* **Problem**
The copy should hold exactly the lines below from the one that contains "Click disabled signal" through the one that contains "Click the search icon next to ブログ 収入" and nothing else, so no pictures.

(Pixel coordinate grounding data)
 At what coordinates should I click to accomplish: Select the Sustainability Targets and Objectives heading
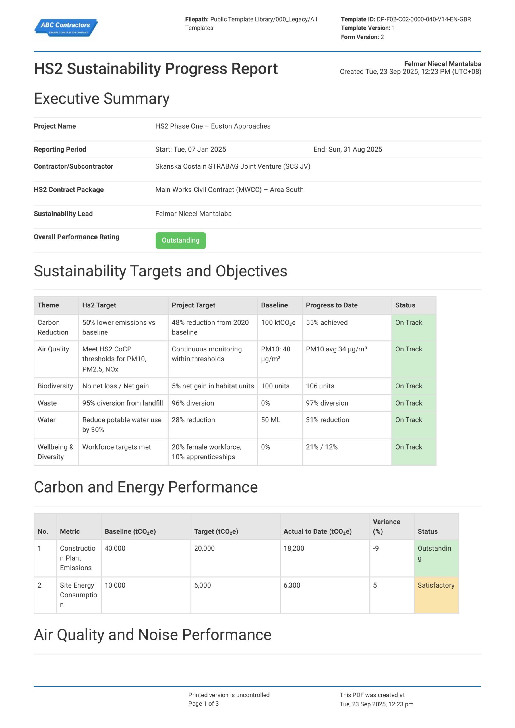pyautogui.click(x=160, y=271)

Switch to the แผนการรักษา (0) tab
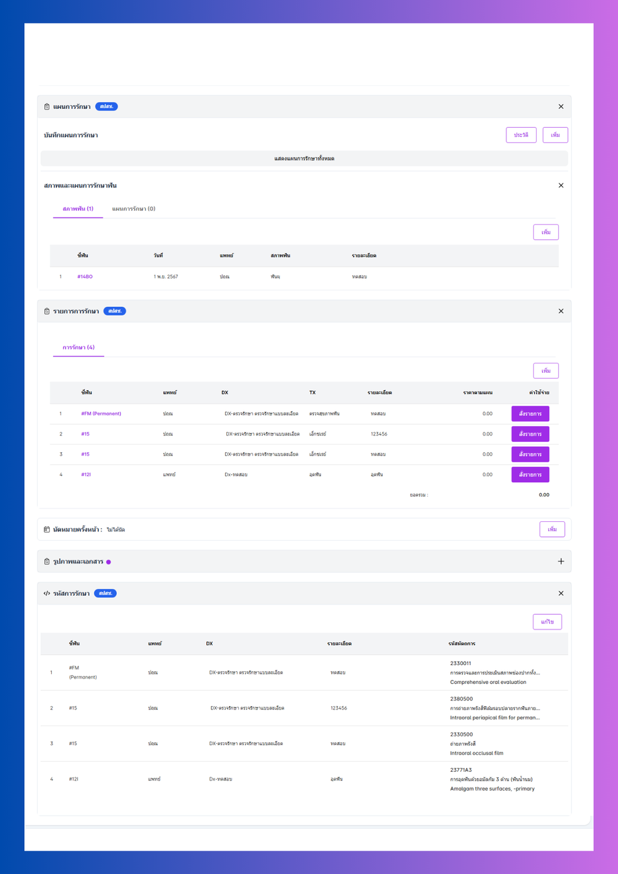click(134, 209)
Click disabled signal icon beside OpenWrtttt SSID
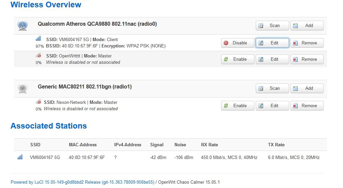Viewport: 343px width, 188px height. coord(38,55)
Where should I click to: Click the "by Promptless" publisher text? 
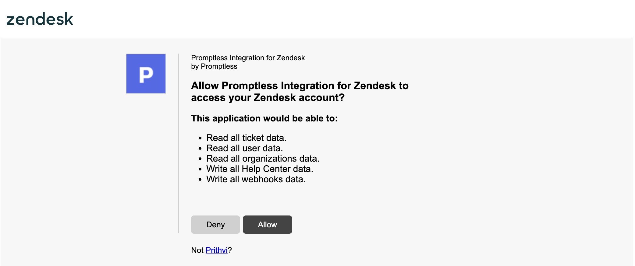(x=214, y=66)
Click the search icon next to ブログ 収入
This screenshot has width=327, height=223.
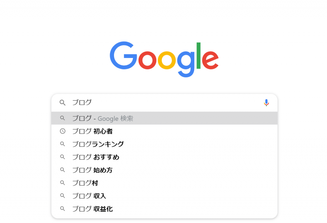[x=62, y=196]

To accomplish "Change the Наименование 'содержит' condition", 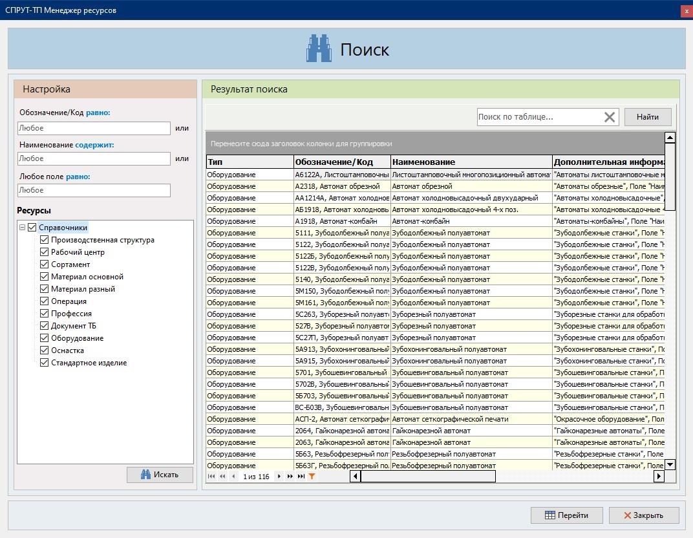I will (94, 145).
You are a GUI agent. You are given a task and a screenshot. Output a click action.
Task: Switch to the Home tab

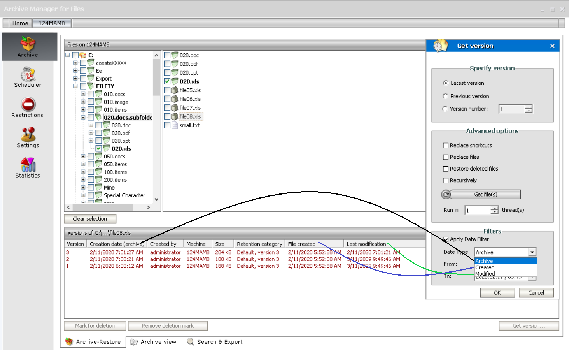point(20,23)
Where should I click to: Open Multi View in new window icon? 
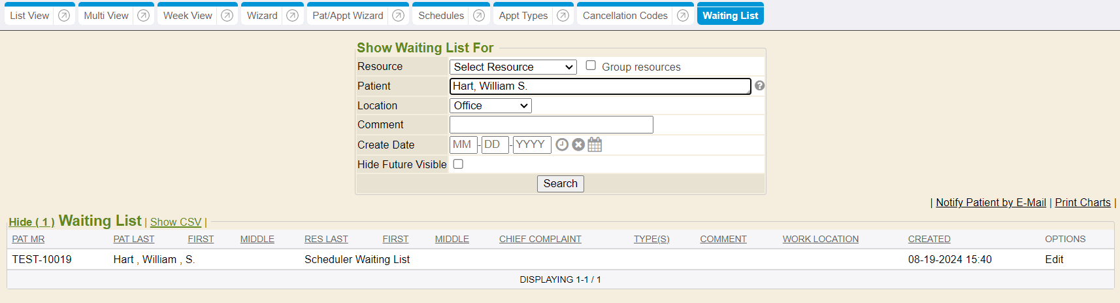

* **Solution**
Click disabled signal icon beside OpenWrtttt SSID
Viewport: 343px width, 188px height. coord(38,55)
Where should I click to: Click the "by Promptless" publisher text? 
(x=214, y=66)
Click the search icon next to ブログ 収入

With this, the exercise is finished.